• _ACTIVITY_
Your task is to repeat all of the data exactly while excluding the pictures.

Stored items:
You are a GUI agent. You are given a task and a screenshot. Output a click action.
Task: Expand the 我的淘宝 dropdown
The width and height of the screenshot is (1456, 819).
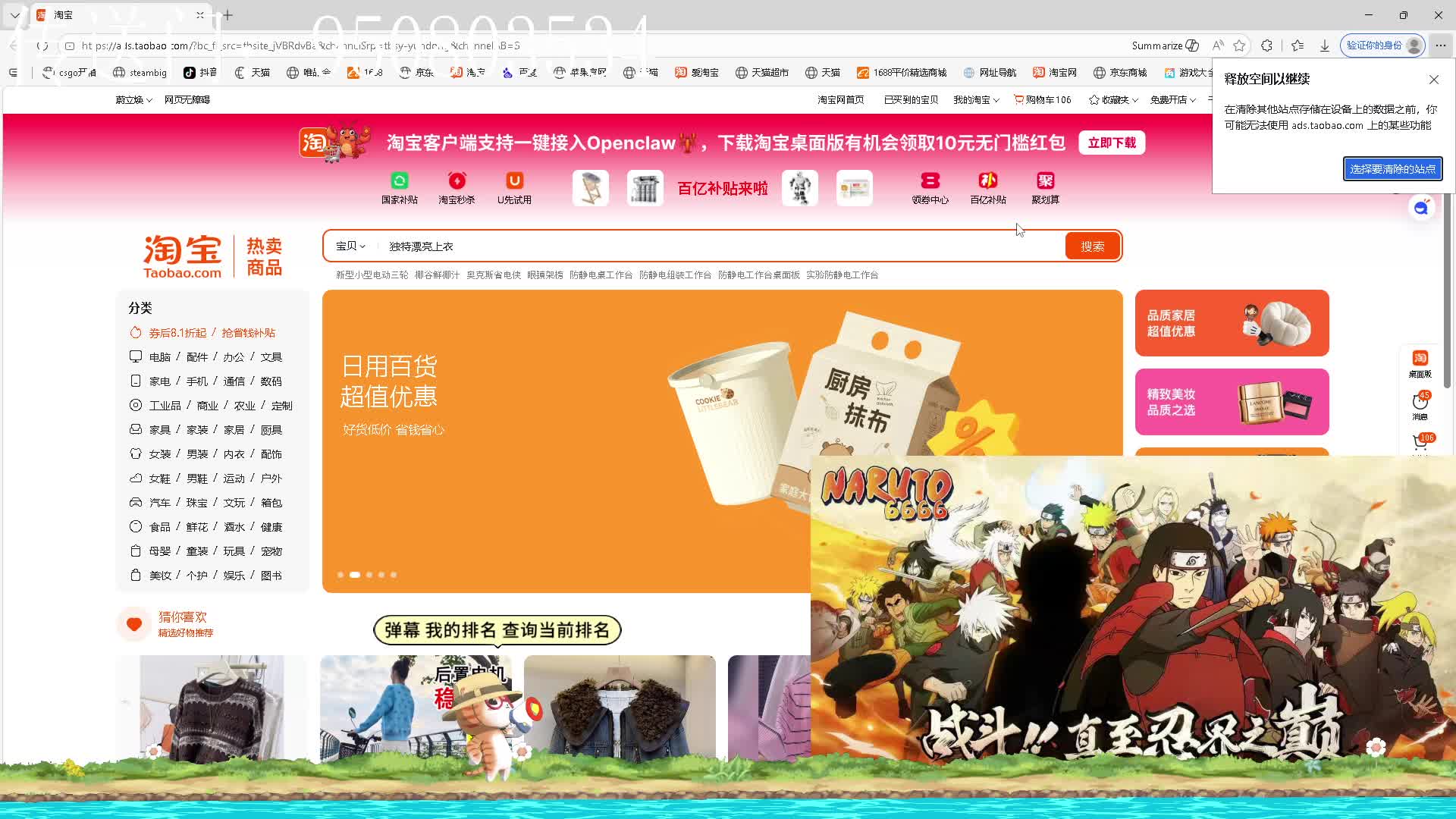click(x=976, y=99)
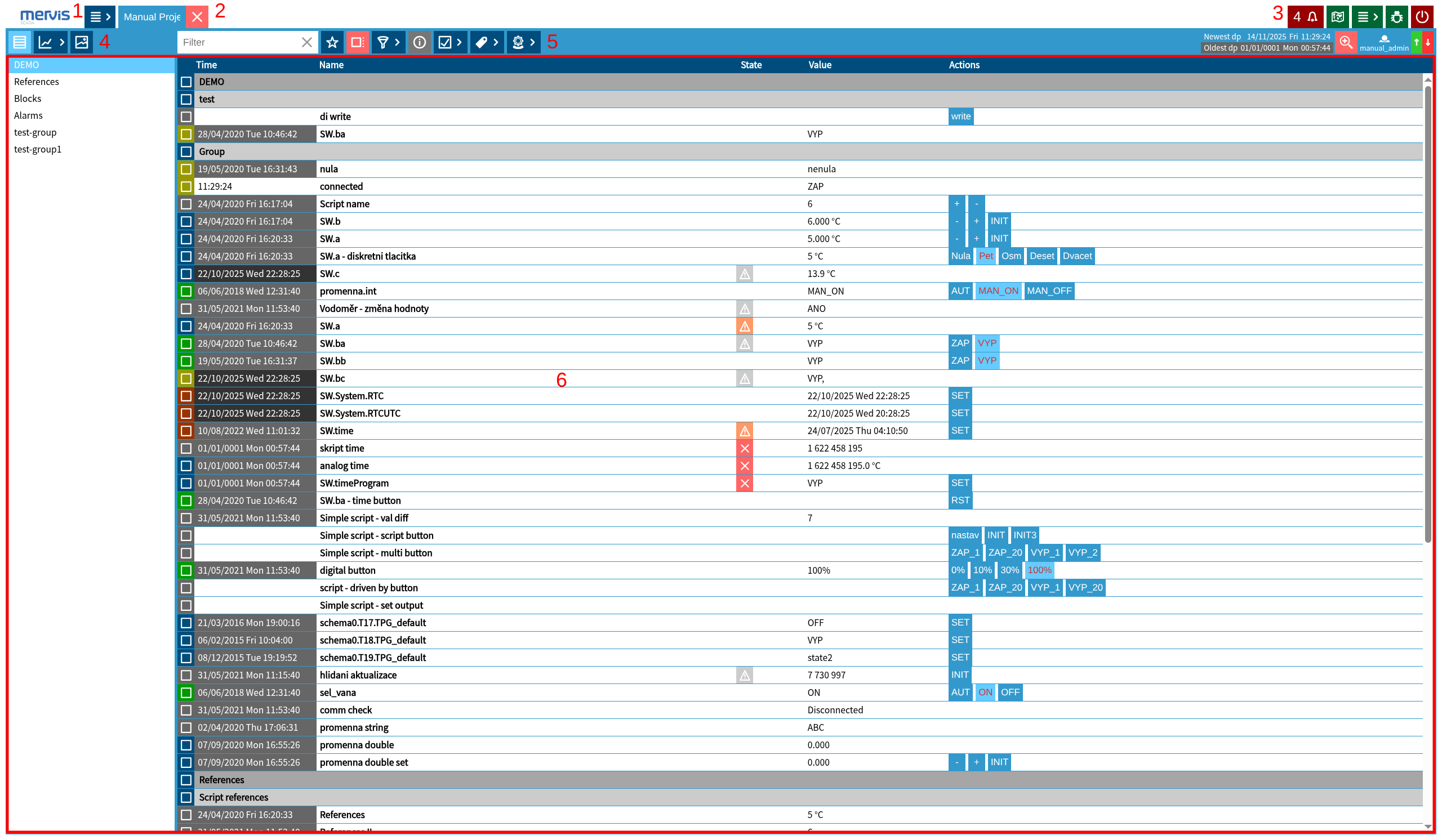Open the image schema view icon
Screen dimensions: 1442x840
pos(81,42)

• _COMPLETED EXERCISE_
You are a GUI agent. You are given a task and a screenshot. Output a click action.
Task: Expand the 我的淘宝 dropdown
The width and height of the screenshot is (1456, 819).
click(x=976, y=99)
Open the image schema view icon
Screen dimensions: 1442x840
pos(81,42)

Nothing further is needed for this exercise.